Study design, materials and methods
All sexually active women with urinary incontinence (diagnosed as self-reported ) attending the out-patient gynecology clinic of a county state hospital were consecutively interviewed about their experience with regards to coital incontinence from September 2017 to September 2018. Clinical evaluation consisted of medical history, physical examination, and urine analysis. Face-to-face interviews were conducted by the same clinician and assistant nurse in a quiet room in the clinic. The women were asked questions about their experiences with regards to coital incontinence. A 5-point scale evaluated the frequency of coital incontinence (Never, Rarely, Sometimes, Often, and Always). Women who had urinary incontinence without coital incontinence were recruited as a comparison group. Patients underwent pelvic examination for the staging of prolapse according to the pelvic organ prolapse quantification (POP-Q) system and a validated questionnaire to evaluate the quality of sexual life, including the form of the Female Sexual Function Index Questionnaire (FSFI). Patients who did not complete all of the evaluations , who had urinary tract infection, any significant medical condition (any chronic illness, such as diabetes, cardiovascular disease such as hypertension, cancer), having stage 3 or more prolapse , were excluded from the study. Written informed consent form was gained from all the patients who had been interviewed.
Female Sexual Function Index is made up of 19 items encompassing the six domains: desire (items 1– 2), arousal (items 3– 6), lubrication (items 7– 10), orgasm (items 11– 13), satisfaction (items 14– 16), and pain (items 17– 19). The total FSFI score is the sum of all points, and the higher the score, the better the sexuality. Sexual dysfunction was defined as an FSFI score < 26.55, based on the published validation studies. An excellent discriminate validity and ability to predict the prevalence of sexual problems have been reported. The FSFI form was validated for the Turkish population and was used to assess female sexual function among women.
All 64 women with urinary incontinence included in the study responded to FSFI forms, and none of them had a chronic disease that prevented them from participating in the study.

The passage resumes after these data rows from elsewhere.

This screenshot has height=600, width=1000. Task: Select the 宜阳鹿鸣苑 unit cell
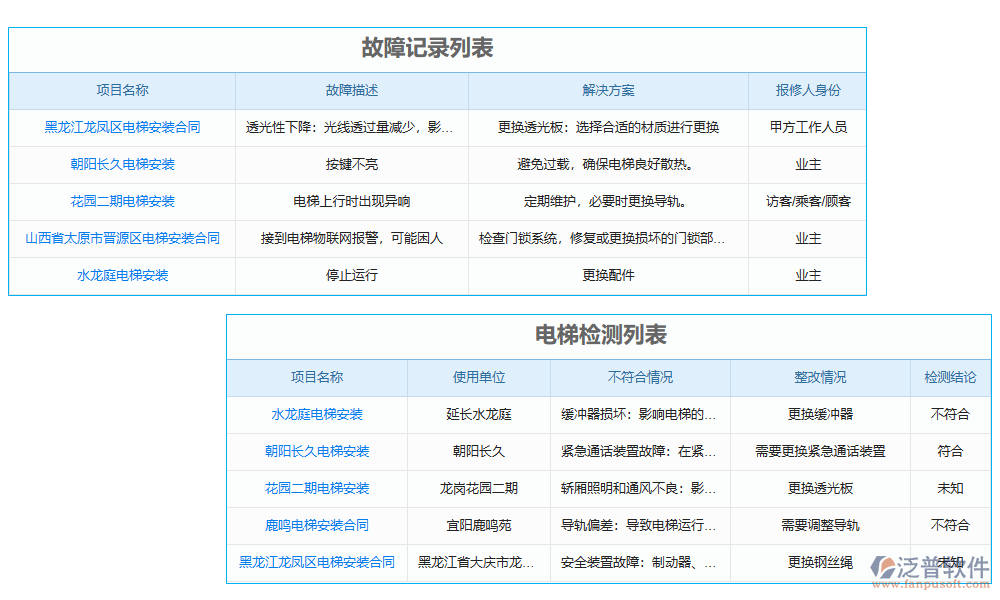tap(479, 525)

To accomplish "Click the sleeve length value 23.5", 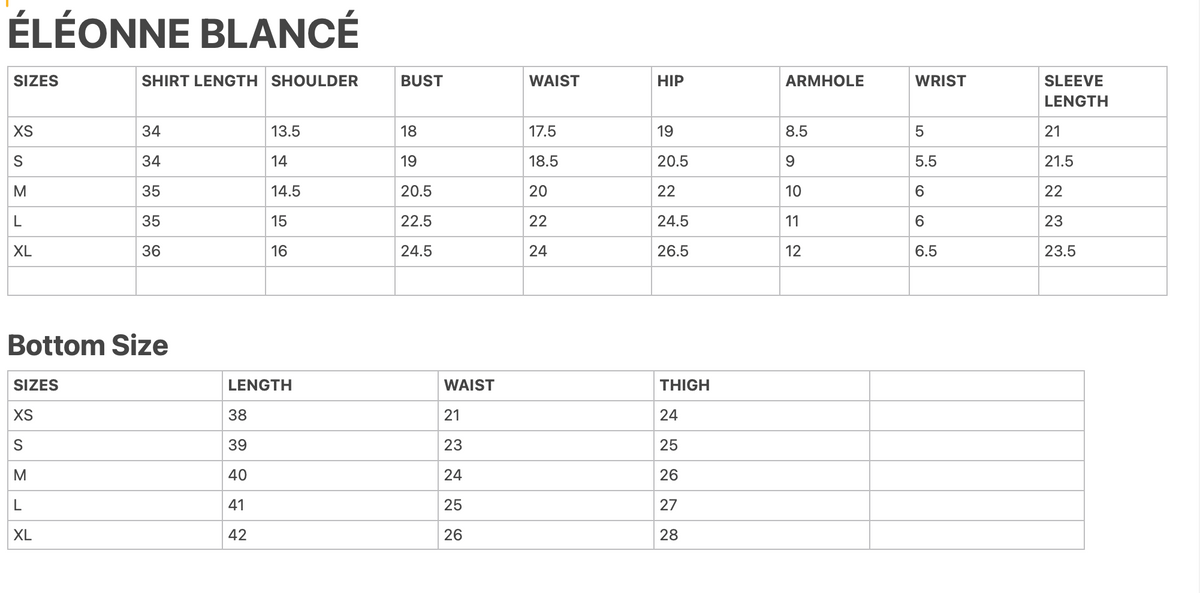I will [1060, 251].
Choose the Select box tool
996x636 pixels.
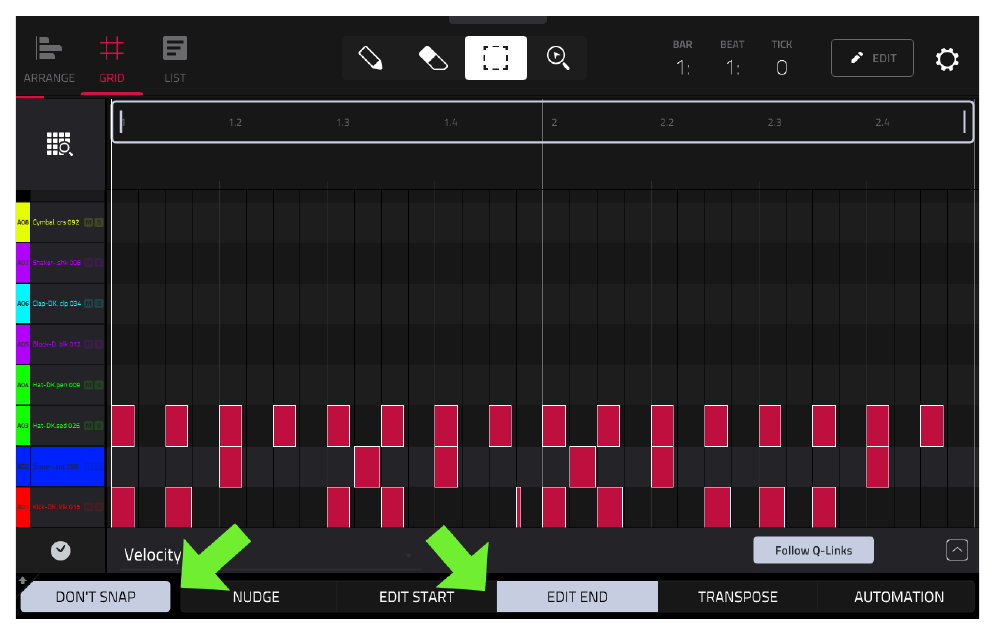pos(495,58)
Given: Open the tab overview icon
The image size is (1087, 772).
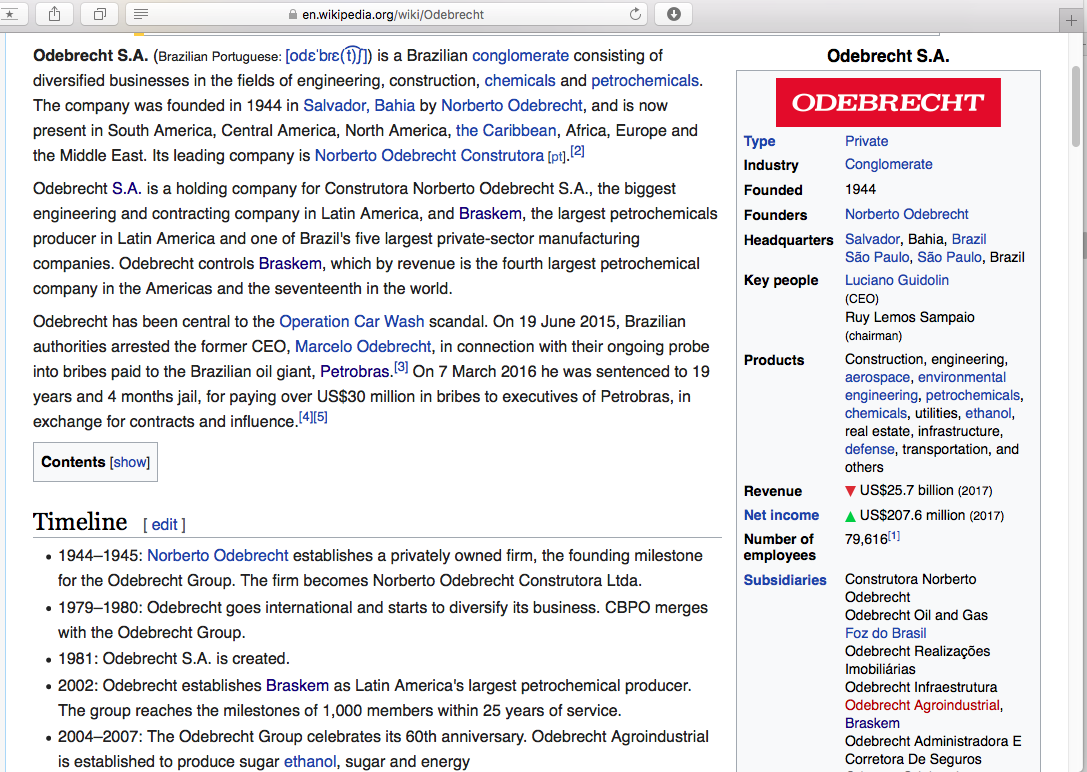Looking at the screenshot, I should click(100, 14).
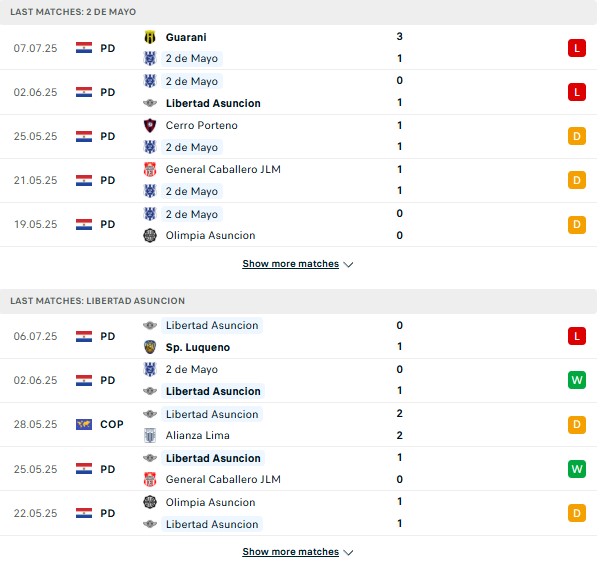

Twenty-two of the 64 women who participated in the study were diagnosed with coital incontinence and the remaining 42 women were planned to be compared. 42 women were included in the control group, and 22 women were defined as the study group.
The groups did not differ regarding age, parity, cigarette usage, menopause status, birth type, and pelvic floor muscle strength value. The women with coital incontinence had a significantly higher stress test positivity than the control group. (p<0,01)
While none of the women with urge urinary incontinence were defined as coital incontinence, the statistically significant percentage of those who described it was found in the stress urinary incontinence group. (p<0,01)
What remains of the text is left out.